If you are not able to view it by default, you can make it appear going to the main Visual Studio menu, and then R Tools > Windows > R Interactive (see Figure 4-51).

FIGURE 4-51

FIGURE 4-51 R Interactive window in Visual Studio 2017

Once the training process has finished, the object “model.logit” will hold your model. Now is the time to check its performance using the test XDF dataset. In R Server, you use the rxPredict command to create predictions over data using trained models and store them in XDF, or return an R dataframe. You are even allowed to use an alias for the prediction columns and to copy variables either from the model or from the test dataset. This is important because you need to compare the predictions against the observed data. See the following code sample:

#Predictions over the test dataset and store them into a XDF file
rxPredict(model.logit, data = testXDF, outData = predsXDF, predVarNames =
"tipped_pred_logit", extraVarsToWrite = "tipped", overwrite = TRUE)

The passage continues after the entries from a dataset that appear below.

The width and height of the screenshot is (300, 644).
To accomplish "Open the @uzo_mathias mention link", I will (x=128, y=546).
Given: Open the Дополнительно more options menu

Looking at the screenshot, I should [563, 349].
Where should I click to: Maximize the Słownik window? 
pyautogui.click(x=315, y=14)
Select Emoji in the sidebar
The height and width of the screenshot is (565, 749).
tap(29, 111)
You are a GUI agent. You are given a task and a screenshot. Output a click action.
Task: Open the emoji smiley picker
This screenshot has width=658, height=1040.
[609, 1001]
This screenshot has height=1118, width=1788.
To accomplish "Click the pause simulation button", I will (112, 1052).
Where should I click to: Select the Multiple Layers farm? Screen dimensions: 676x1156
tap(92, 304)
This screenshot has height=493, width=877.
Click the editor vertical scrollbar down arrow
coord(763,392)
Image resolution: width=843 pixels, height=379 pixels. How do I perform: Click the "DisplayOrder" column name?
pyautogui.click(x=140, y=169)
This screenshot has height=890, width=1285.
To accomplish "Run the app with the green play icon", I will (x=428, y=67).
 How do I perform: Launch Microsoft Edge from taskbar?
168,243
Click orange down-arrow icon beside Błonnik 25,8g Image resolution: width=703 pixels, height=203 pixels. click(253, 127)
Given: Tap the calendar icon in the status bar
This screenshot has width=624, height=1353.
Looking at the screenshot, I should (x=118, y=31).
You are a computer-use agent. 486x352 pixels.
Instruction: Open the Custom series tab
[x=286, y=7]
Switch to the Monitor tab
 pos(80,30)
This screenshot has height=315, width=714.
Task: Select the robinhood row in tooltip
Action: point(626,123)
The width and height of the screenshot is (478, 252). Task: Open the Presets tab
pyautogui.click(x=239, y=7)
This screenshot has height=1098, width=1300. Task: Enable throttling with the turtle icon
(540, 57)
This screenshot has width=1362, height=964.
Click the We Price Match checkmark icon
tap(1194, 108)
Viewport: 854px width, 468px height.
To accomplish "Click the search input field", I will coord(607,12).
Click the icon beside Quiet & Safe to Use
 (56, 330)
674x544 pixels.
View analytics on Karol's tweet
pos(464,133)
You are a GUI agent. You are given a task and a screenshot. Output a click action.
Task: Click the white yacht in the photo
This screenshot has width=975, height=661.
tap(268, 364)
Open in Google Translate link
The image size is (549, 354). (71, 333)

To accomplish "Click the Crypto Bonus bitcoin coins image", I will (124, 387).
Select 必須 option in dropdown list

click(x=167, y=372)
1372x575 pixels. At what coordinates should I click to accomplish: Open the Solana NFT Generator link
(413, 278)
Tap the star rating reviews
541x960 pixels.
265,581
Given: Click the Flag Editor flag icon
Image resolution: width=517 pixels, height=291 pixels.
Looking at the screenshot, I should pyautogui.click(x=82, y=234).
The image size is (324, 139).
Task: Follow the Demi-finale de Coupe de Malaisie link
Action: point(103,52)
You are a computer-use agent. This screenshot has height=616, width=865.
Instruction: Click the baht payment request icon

Predictions are stored at “predsXDF.” Your prediction column will be “tipped_pred_logit” and the actual variable will be “tipped.” With all that information you could generate a ROC curve with the AUC score (that you learned how to interpret in Chapter 2 using the rxRoc command.

roc <- rxRoc(actualVarName = "tipped", predVarNames = c("tipped_pred_logit"), data
=
predsXDF)
plot(roc)

This creates an R plot similar to Figure 4-52.

FIGURE 4-52

FIGURE 4-52 ROC graph showing the AUC score for the Logistic Regression model

As shown in Figure 4-52, the model has a very high AUC score and the graph displays a ROC curve very close to the upper left corner of the diagram, denoting a very accurate model. This data science experiment has been designed from a local Visual Studio project, but none of the calculations have been computed in a local environment. The Spark on HDInsight worker nodes has carried all of them out, while the Edge Node has been responsible for the “translation” between the R code into the instructions for the Spark application you have initiated when defining the Spark compute context (see Figure 4-49). This is one of the strengths of R Server: you write your code once, and then deploy it anywhere. Scaling out is fundamental to be able to perform data science on big data: if you need more compute power, just add more nodes to your Spark on HDInsight cluster.